There are certain architectures (voyager is the only one currently supported,
but I suspect the Numa machines will have this too) where the TSC cannot be
used for cross CPU timings because the processors are driven by separate
clocks and may even have different clock speeds.
What I need is an option simply not to compile in the TSC code and use the PIT
instead. What I'm trying to do with the TSC and PIT options is give three
choices:
1. Don't use TSC (don't compile TSC code): X86_TSC=n, X86_PIT=y
2. May use TSC but check first (blacklist, notsc kernel option).

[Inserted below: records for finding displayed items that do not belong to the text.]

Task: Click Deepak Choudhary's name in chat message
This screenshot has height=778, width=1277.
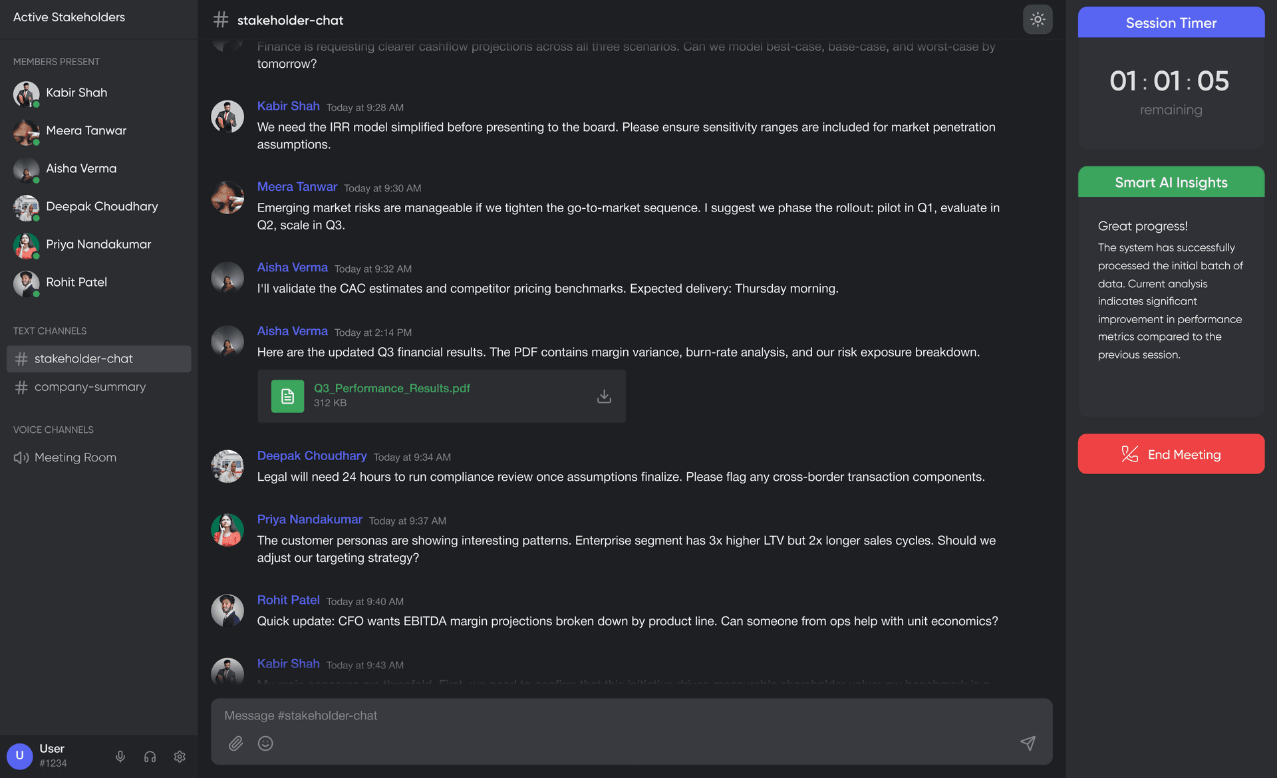Action: pos(312,455)
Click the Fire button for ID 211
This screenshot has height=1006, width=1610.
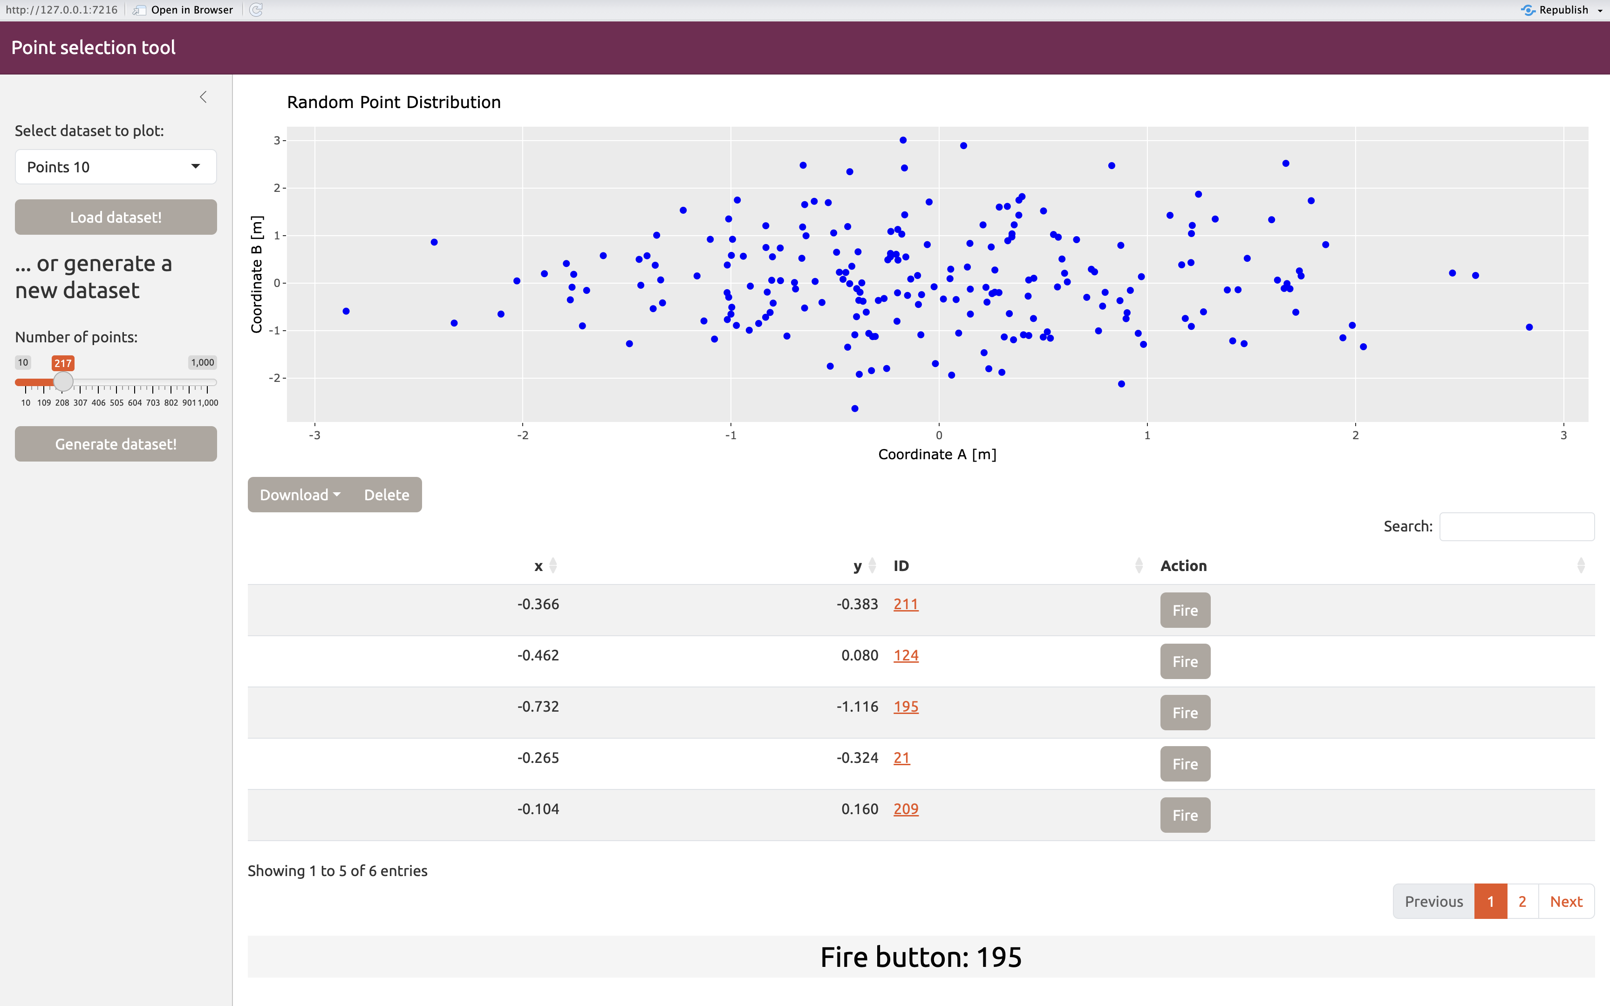pyautogui.click(x=1185, y=610)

X86_TSC=y,
X86_PIT=y
3. TSC is always OK so don't need PIT. X86_TSC=y, X86_PIT=n
We probably need to make the notsc and dodgy tsc check contingent on X86_PIT
(or a config option that says we have some other timer mechanism compiled in).
Really, the options should probably be handled in timer.c.
Theres also another problem in that the timer_init is called too early in the
boot sequence to get a message out to the user, so the panic in timers.c about
not finding a suitable timer will never be seen (the system will just lock up
on boot).
Do we have an option for a deferred panic that will trip just after we init
the console and clean out the printk buffer?
> Then make the arch/i386/timers/Makefile change to be something like:
>
> obj-y := timer.o timer_tsc.o timer_pit.o
> obj-$(CONFIG_X86_TSC) -= timer_pit.o #does this(-=) work?
> obj-$(CONFIG_X86_CYCYLONE) += timer_cyclone.o
Even if it works, the config option style is confusing. It's easier just to
have a positive option (CONFIG_X86_PIT) for this.